The result is costly for Europe’s economy and for health systems. Europe’s Roma population is young—the average age of Roma is only 25—but too many of us lack the education and training needed to enter the labor market, resulting in the loss of 175 million euros each year, according to the World Bank. This widespread unemployment leads to poverty, which contributes to worse health outcomes and places an even greater strain on health systems that are already under-serving Roma. 

For years the European Commission has rightly recognized that inequality in health is a pressing issue requiring political solutions. But it has made little progress on behalf of vulnerable populations like the Roma. The EU has the legislative and policy instruments to promote Roma integration, but they are not being effectively used to reduce the gap in health outcomes. 

We have a chance to change this.  

This week, the European Commission hosts a high-level conference, Health in Europe, Making It Fairer, that will explore how to increase access to services and combat discrimination in health. There are several steps the Commission and Member States should take to improve Roma health. 

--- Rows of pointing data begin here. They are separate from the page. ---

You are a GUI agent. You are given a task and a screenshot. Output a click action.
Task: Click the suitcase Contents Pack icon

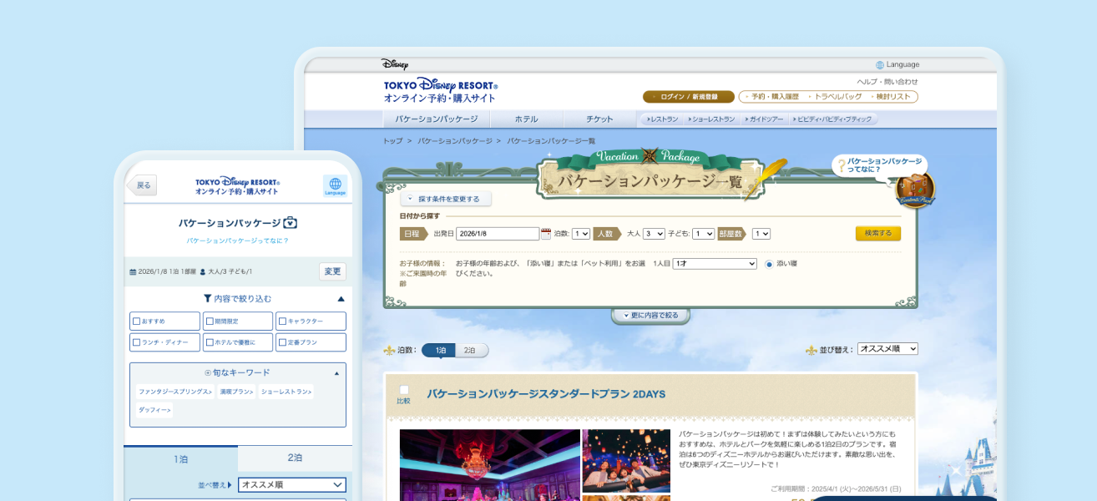tap(916, 190)
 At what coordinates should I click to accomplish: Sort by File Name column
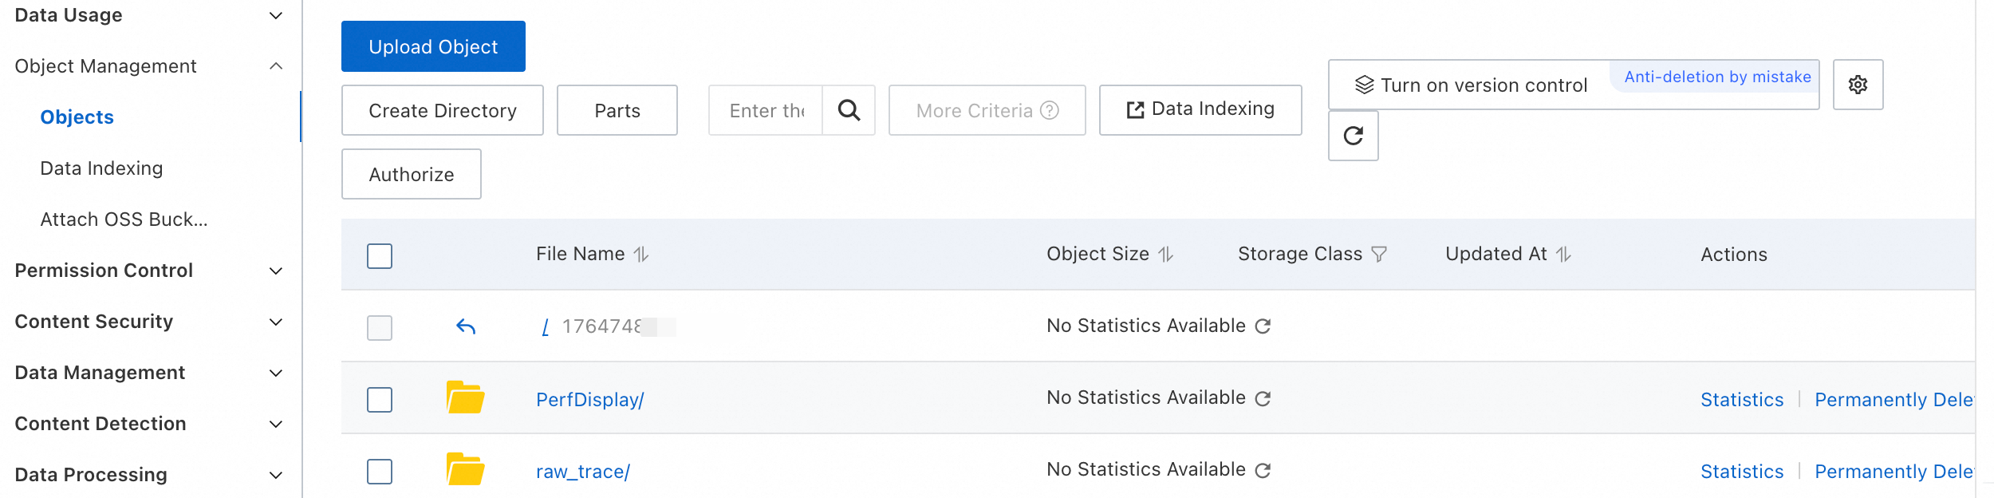(x=641, y=255)
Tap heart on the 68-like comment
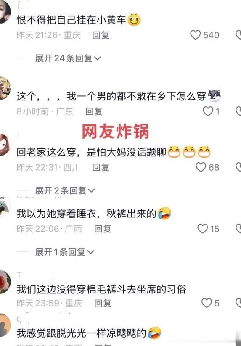The width and height of the screenshot is (241, 346). tap(201, 167)
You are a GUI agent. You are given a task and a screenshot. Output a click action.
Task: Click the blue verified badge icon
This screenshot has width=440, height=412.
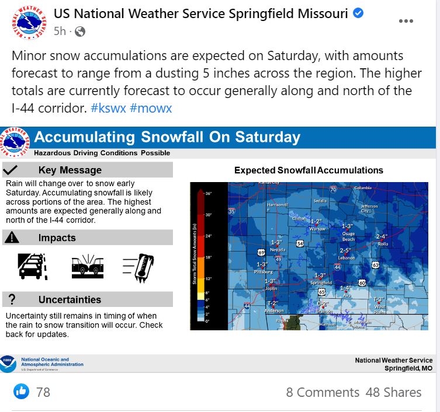pyautogui.click(x=358, y=13)
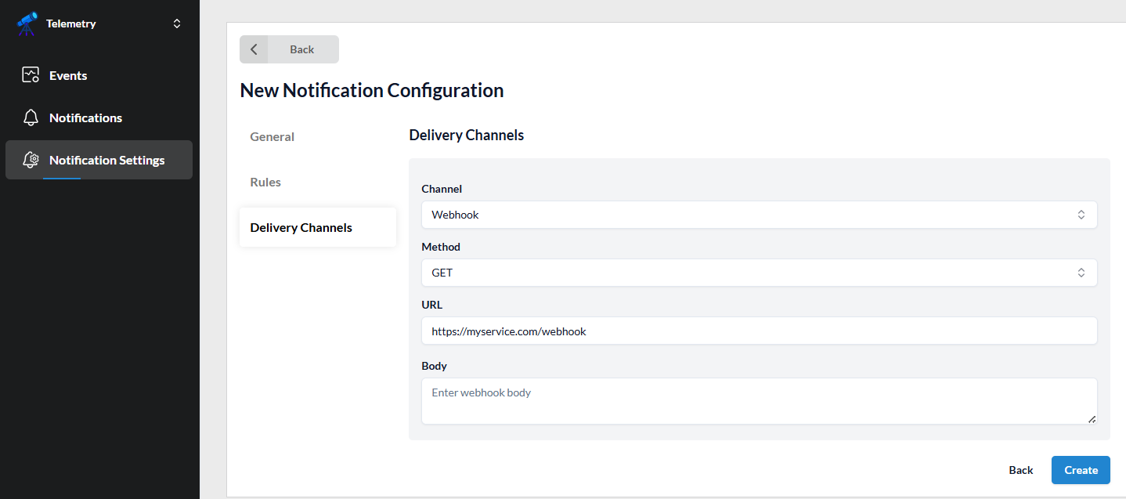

Commissioners should commit to concrete targets and set a timetable for raising Roma life expectancy, as well as child vaccination rates. This would create a standard against which EU Member States can establish goals in their required National Roma Integration Strategies 

In addition, every country with a significant Roma population should create a Roma health action plan alongside the adoption of legislation prohibiting discrimination. To support these plans, EU officials and ministers of health should share best practices, encourage cooperation between ministries, and should allocate resources to address discrimination in health care. After all, the issue of Roma health does not exist in a vacuum. A truly holistic approach is needed in which inter-ministerial collaboration leads to collective progress around education, labor, and health care.

Importantly, states should include Roma in the development and implementation of health programs that affect their communities. Policymakers cannot expect to end discrimination in health care without involving these experts in policy discussions, bringing into them the representation of Roma experience.

While this week’s conference is a commendable and important step, participants must ensure that the conversation continues. Improving Roma health requires a real and long-term political commitment to the European values of solidarity, equity, and participation. The European Union’s Europe 2020 strategy calls for smart, sustainable, an inclusive growth. We cannot hope to achieve this while leaving millions of Roma at the margins of society. 

Because in the end, this is an issue not just about Roma, but about our common vision of a truly integrated Europe.